**Objective 1:**
Answer these from the passage on automated fact checking at Full Fact:
(a) Since what year has Full Fact aimed to build a global collaborative effort?
(b) In what month and year was the roadmap The State of Automated Fact Checking launched?
(c) What label was Full Fact one of the first UK organisations to use in Google news?
**Objective 2:** Write out word for word the part of the passage on automated fact checking between "When I worked" and "working in partnership.", inclusive.

**Document section:**
= = = =
When I worked at Full Fact I spearheaded our automated fact checking and AI work. This was an attempt at dramatically scaling the work of fact checkers around the world. How could we use technology that exists today to supercharge the journalists and researchers at the frontlines of the misinformation war?
Since 2015, at Full Fact our goal was to create a global collaborative effort to help media outlets, civil society, platforms and public policy makers better understand the landscape, and to bring the benefits of those tools to everyone by working in partnership.
We launched our roadmap The State of Automated Fact Checking in August 2016, where we set out a plan for making fact checking dramatically more effective using existing technology. In autumn of that year we were one of the first UK organisations to use the “Fact Check” label in Google news.
= = = =
**Items:**
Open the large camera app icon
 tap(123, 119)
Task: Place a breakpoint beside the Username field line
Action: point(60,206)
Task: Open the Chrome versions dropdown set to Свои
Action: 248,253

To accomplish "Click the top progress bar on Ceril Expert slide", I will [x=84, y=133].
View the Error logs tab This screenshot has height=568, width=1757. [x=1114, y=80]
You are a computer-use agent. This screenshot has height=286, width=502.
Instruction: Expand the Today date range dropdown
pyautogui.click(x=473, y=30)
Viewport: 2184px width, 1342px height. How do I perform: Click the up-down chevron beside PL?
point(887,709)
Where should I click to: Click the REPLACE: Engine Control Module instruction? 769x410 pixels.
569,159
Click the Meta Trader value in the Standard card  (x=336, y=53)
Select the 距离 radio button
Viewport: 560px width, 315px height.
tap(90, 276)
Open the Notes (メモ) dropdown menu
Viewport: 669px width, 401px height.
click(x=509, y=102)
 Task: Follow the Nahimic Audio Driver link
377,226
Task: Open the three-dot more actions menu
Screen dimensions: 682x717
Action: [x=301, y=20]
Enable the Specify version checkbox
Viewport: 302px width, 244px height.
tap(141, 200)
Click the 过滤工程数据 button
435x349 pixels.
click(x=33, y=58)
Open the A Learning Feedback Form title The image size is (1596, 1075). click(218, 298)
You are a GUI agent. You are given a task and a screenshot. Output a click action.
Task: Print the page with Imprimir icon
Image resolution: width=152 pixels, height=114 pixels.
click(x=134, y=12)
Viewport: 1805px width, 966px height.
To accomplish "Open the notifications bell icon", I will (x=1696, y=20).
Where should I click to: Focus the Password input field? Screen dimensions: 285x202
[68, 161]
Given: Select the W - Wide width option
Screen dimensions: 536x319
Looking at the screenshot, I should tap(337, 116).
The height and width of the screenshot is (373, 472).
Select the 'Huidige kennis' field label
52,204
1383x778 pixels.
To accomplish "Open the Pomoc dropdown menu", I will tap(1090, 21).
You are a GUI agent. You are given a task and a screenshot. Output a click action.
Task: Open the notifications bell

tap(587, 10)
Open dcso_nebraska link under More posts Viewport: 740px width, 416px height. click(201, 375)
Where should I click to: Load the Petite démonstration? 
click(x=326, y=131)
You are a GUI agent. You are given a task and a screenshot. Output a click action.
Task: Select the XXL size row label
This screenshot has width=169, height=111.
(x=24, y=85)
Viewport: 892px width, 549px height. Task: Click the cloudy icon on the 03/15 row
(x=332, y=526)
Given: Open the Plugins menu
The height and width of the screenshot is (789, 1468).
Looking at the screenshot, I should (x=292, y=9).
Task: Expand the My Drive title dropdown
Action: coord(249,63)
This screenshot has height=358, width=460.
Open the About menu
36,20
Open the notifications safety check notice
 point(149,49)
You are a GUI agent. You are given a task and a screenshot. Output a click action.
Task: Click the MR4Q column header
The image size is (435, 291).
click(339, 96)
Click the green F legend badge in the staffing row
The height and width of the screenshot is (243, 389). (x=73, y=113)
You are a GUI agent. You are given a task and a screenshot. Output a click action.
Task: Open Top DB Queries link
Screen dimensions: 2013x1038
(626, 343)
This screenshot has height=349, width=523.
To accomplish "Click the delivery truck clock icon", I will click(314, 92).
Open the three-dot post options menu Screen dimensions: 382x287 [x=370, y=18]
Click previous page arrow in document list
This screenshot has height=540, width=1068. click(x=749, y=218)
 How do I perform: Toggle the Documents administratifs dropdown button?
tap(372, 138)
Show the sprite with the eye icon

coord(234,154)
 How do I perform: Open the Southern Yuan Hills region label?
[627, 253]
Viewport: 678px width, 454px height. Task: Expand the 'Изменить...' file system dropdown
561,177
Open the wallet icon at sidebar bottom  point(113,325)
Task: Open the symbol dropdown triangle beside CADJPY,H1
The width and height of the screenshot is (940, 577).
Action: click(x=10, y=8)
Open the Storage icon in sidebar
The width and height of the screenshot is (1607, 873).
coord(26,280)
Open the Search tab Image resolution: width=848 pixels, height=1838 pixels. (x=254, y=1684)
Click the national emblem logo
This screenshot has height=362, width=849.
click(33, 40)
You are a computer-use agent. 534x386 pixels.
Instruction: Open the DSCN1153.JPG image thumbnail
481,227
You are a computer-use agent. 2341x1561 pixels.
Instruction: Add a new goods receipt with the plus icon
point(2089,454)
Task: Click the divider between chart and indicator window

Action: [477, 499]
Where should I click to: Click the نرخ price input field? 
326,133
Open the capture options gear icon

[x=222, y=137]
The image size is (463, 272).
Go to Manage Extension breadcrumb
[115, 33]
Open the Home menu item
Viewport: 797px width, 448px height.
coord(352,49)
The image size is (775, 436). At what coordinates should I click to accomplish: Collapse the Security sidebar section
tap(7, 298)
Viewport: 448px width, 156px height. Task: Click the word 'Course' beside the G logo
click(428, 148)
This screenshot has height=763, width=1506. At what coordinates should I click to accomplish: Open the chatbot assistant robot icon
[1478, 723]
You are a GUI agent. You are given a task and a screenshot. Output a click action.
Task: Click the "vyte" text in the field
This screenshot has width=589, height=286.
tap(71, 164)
= = = =
**Task solution 1:**
(a) 2015
(b) August 2016
(c) The "Fact Check" label

**Task solution 2:**
When I worked at Full Fact I spearheaded our automated fact checking and AI work. This was an attempt at dramatically scaling the work of fact checkers around the world. How could we use technology that exists today to supercharge the journalists and researchers at the frontlines of the misinformation war?
Since 2015, at Full Fact our goal was to create a global collaborative effort to help media outlets, civil society, platforms and public policy makers better understand the landscape, and to bring the benefits of those tools to everyone by working in partnership.